-------- Informação extraída --------

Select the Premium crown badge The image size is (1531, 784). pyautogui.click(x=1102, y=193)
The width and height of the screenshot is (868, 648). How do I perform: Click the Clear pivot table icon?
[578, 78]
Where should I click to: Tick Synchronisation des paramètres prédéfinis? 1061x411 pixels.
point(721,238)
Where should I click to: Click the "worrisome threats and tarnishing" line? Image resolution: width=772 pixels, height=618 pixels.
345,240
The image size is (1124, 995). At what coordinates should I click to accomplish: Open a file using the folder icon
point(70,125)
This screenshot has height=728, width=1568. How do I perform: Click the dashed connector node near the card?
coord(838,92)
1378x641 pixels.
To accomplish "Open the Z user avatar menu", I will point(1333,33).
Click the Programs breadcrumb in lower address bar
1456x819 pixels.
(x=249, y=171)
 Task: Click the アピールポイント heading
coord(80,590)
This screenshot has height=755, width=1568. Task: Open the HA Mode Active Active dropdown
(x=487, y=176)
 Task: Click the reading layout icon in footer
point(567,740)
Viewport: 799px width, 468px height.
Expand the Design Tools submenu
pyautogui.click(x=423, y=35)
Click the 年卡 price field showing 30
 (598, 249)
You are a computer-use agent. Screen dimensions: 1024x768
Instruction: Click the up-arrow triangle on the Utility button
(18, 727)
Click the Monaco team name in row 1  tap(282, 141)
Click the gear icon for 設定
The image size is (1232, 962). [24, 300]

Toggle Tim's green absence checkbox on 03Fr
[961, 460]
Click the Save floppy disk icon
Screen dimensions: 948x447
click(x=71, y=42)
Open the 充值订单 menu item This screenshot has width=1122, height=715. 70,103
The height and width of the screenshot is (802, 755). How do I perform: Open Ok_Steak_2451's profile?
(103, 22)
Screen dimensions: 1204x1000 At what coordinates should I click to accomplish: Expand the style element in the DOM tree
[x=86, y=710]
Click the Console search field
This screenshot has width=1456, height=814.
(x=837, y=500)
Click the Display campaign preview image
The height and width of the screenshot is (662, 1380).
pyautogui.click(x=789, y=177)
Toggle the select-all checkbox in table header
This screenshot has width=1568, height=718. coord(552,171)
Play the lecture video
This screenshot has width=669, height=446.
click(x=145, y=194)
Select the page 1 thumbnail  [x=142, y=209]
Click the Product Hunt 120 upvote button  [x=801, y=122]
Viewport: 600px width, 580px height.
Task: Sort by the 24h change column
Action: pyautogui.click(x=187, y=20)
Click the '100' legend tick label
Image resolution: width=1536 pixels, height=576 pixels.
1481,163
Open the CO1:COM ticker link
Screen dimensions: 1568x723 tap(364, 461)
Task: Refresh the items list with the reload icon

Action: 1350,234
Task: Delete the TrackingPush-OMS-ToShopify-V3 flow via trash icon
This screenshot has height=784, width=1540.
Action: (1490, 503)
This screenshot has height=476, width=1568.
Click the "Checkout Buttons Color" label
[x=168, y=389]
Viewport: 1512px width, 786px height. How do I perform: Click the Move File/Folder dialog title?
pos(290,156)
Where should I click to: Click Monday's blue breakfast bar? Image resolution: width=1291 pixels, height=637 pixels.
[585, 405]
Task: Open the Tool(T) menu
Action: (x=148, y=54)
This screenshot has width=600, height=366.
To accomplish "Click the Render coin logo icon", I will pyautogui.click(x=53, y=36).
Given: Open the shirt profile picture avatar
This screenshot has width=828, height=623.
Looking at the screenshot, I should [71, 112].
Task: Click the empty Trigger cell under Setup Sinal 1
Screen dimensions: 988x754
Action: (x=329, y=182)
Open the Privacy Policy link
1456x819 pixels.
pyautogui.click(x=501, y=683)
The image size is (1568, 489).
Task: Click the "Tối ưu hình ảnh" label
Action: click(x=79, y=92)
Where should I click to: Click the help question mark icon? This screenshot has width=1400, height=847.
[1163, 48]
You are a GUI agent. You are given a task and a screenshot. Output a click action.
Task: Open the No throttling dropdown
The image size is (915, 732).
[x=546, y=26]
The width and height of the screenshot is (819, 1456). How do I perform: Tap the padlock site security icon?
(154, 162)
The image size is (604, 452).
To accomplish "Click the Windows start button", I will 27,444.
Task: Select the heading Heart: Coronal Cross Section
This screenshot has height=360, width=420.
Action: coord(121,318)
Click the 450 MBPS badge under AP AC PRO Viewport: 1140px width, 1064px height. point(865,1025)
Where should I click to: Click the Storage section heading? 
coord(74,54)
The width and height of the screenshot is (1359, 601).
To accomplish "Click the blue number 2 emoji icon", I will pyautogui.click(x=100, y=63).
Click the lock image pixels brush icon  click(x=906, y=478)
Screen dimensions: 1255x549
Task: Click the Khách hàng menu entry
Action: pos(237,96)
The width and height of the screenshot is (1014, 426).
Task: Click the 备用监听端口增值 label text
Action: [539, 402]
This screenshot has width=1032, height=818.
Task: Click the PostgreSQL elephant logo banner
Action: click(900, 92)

--------

• _Tarefa proposta_: Pode apresentar todas as linhas da listagem acima como uma tabela Markdown, com a coluna «n» para o número da linha e a coluna «Linha» para o texto, deixando de fora as linhas em branco?

• _Resposta ao problema_:
| n | Linha |
|---|---|
| 1 | Select the Premium crown badge The image size is (1531, 784). pyautogui.click(x=1102, y=193) |
| 2 | The width and height of the screenshot is (868, 648). How do I perform: Click the Clear pivot table icon? |
| 3 | [578, 78] |
| 4 | Where should I click to: Tick Synchronisation des paramètres prédéfinis? 1061x411 pixels. |
| 5 | point(721,238) |
| 6 | Where should I click to: Click the "worrisome threats and tarnishing" line? Image resolution: width=772 pixels, height=618 pixels. |
| 7 | 345,240 |
| 8 | The image size is (1124, 995). At what coordinates should I click to accomplish: Open a file using the folder icon |
| 9 | point(70,125) |
| 10 | This screenshot has height=728, width=1568. How do I perform: Click the dashed connector node near the card? |
| 11 | coord(838,92) |
| 12 | 1378x641 pixels. |
| 13 | To accomplish "Open the Z user avatar menu", I will point(1333,33). |
| 14 | Click the Programs breadcrumb in lower address bar |
| 15 | 1456x819 pixels. |
| 16 | (x=249, y=171) |
| 17 |  Task: Click the アピールポイント heading |
| 18 | coord(80,590) |
| 19 | This screenshot has height=755, width=1568. Task: Open the HA Mode Active Active dropdown |
| 20 | (x=487, y=176) |
| 21 |  Task: Click the reading layout icon in footer |
| 22 | point(567,740) |
| 23 | Viewport: 799px width, 468px height. |
| 24 | Expand the Design Tools submenu |
| 25 | pyautogui.click(x=423, y=35) |
| 26 | Click the 年卡 price field showing 30 |
| 27 |  (598, 249) |
| 28 | You are a computer-use agent. Screen dimensions: 1024x768 |
| 29 | Instruction: Click the up-arrow triangle on the Utility button |
| 30 | (18, 727) |
| 31 | Click the Monaco team name in row 1  tap(282, 141) |
| 32 | Click the gear icon for 設定 |
| 33 | The image size is (1232, 962). [24, 300] |
| 34 | Toggle Tim's green absence checkbox on 03Fr |
| 35 | [961, 460] |
| 36 | Click the Save floppy disk icon |
| 37 | Screen dimensions: 948x447 |
| 38 | click(x=71, y=42) |
| 39 | Open the 充值订单 menu item This screenshot has width=1122, height=715. 70,103 |
| 40 | The height and width of the screenshot is (802, 755). How do I perform: Open Ok_Steak_2451's profile? |
| 41 | (103, 22) |
| 42 | Screen dimensions: 1204x1000 At what coordinates should I click to accomplish: Expand the style element in the DOM tree |
| 43 | [x=86, y=710] |
| 44 | Click the Console search field |
| 45 | This screenshot has width=1456, height=814. |
| 46 | (x=837, y=500) |
| 47 | Click the Display campaign preview image |
| 48 | The height and width of the screenshot is (662, 1380). |
| 49 | pyautogui.click(x=789, y=177) |
| 50 | Toggle the select-all checkbox in table header |
| 51 | This screenshot has width=1568, height=718. coord(552,171) |
| 52 | Play the lecture video |
| 53 | This screenshot has width=669, height=446. |
| 54 | click(x=145, y=194) |
| 55 | Select the page 1 thumbnail  [x=142, y=209] |
| 56 | Click the Product Hunt 120 upvote button  [x=801, y=122] |
| 57 | Viewport: 600px width, 580px height. |
| 58 | Task: Sort by the 24h change column |
| 59 | Action: pyautogui.click(x=187, y=20) |
| 60 | Click the '100' legend tick label |
| 61 | Image resolution: width=1536 pixels, height=576 pixels. |
| 62 | 1481,163 |
| 63 | Open the CO1:COM ticker link |
| 64 | Screen dimensions: 1568x723 tap(364, 461) |
| 65 | Task: Refresh the items list with the reload icon |
| 66 | Action: 1350,234 |
| 67 | Task: Delete the TrackingPush-OMS-ToShopify-V3 flow via trash icon |
| 68 | This screenshot has height=784, width=1540. |
| 69 | Action: (1490, 503) |
| 70 | This screenshot has height=476, width=1568. |
| 71 | Click the "Checkout Buttons Color" label |
| 72 | [x=168, y=389] |
| 73 | Viewport: 1512px width, 786px height. How do I perform: Click the Move File/Folder dialog title? |
| 74 | pos(290,156) |
| 75 | Where should I click to: Click Monday's blue breakfast bar? Image resolution: width=1291 pixels, height=637 pixels. |
| 76 | [585, 405] |
| 77 | Task: Open the Tool(T) menu |
| 78 | Action: (x=148, y=54) |
| 79 | This screenshot has width=600, height=366. |
| 80 | To accomplish "Click the Render coin logo icon", I will pyautogui.click(x=53, y=36). |
| 81 | Given: Open the shirt profile picture avatar |
| 82 | This screenshot has width=828, height=623. |
| 83 | Looking at the screenshot, I should [71, 112]. |
| 84 | Task: Click the empty Trigger cell under Setup Sinal 1 |
| 85 | Screen dimensions: 988x754 |
| 86 | Action: (x=329, y=182) |
| 87 | Open the Privacy Policy link |
| 88 | 1456x819 pixels. |
| 89 | pyautogui.click(x=501, y=683) |
| 90 | The image size is (1568, 489). |
| 91 | Task: Click the "Tối ưu hình ảnh" label |
| 92 | Action: click(x=79, y=92) |
| 93 | Where should I click to: Click the help question mark icon? This screenshot has width=1400, height=847. |
| 94 | [1163, 48] |
| 95 | You are a GUI agent. You are given a task and a screenshot. Output a click action. |
| 96 | Task: Open the No throttling dropdown |
| 97 | The image size is (915, 732). |
| 98 | [x=546, y=26] |
| 99 | The width and height of the screenshot is (819, 1456). How do I perform: Tap the padlock site security icon? |
| 100 | (154, 162) |
| 101 | The image size is (604, 452). |
| 102 | To accomplish "Click the Windows start button", I will 27,444. |
| 103 | Task: Select the heading Heart: Coronal Cross Section |
| 104 | This screenshot has height=360, width=420. |
| 105 | Action: coord(121,318) |
| 106 | Click the 450 MBPS badge under AP AC PRO Viewport: 1140px width, 1064px height. point(865,1025) |
| 107 | Where should I click to: Click the Storage section heading?  |
| 108 | coord(74,54) |
| 109 | The width and height of the screenshot is (1359, 601). |
| 110 | To accomplish "Click the blue number 2 emoji icon", I will pyautogui.click(x=100, y=63). |
| 111 | Click the lock image pixels brush icon  click(x=906, y=478) |
| 112 | Screen dimensions: 1255x549 |
| 113 | Task: Click the Khách hàng menu entry |
| 114 | Action: pos(237,96) |
| 115 | The width and height of the screenshot is (1014, 426). |
| 116 | Task: Click the 备用监听端口增值 label text |
| 117 | Action: [539, 402] |
| 118 | This screenshot has width=1032, height=818. |
| 119 | Task: Click the PostgreSQL elephant logo banner |
| 120 | Action: click(900, 92) |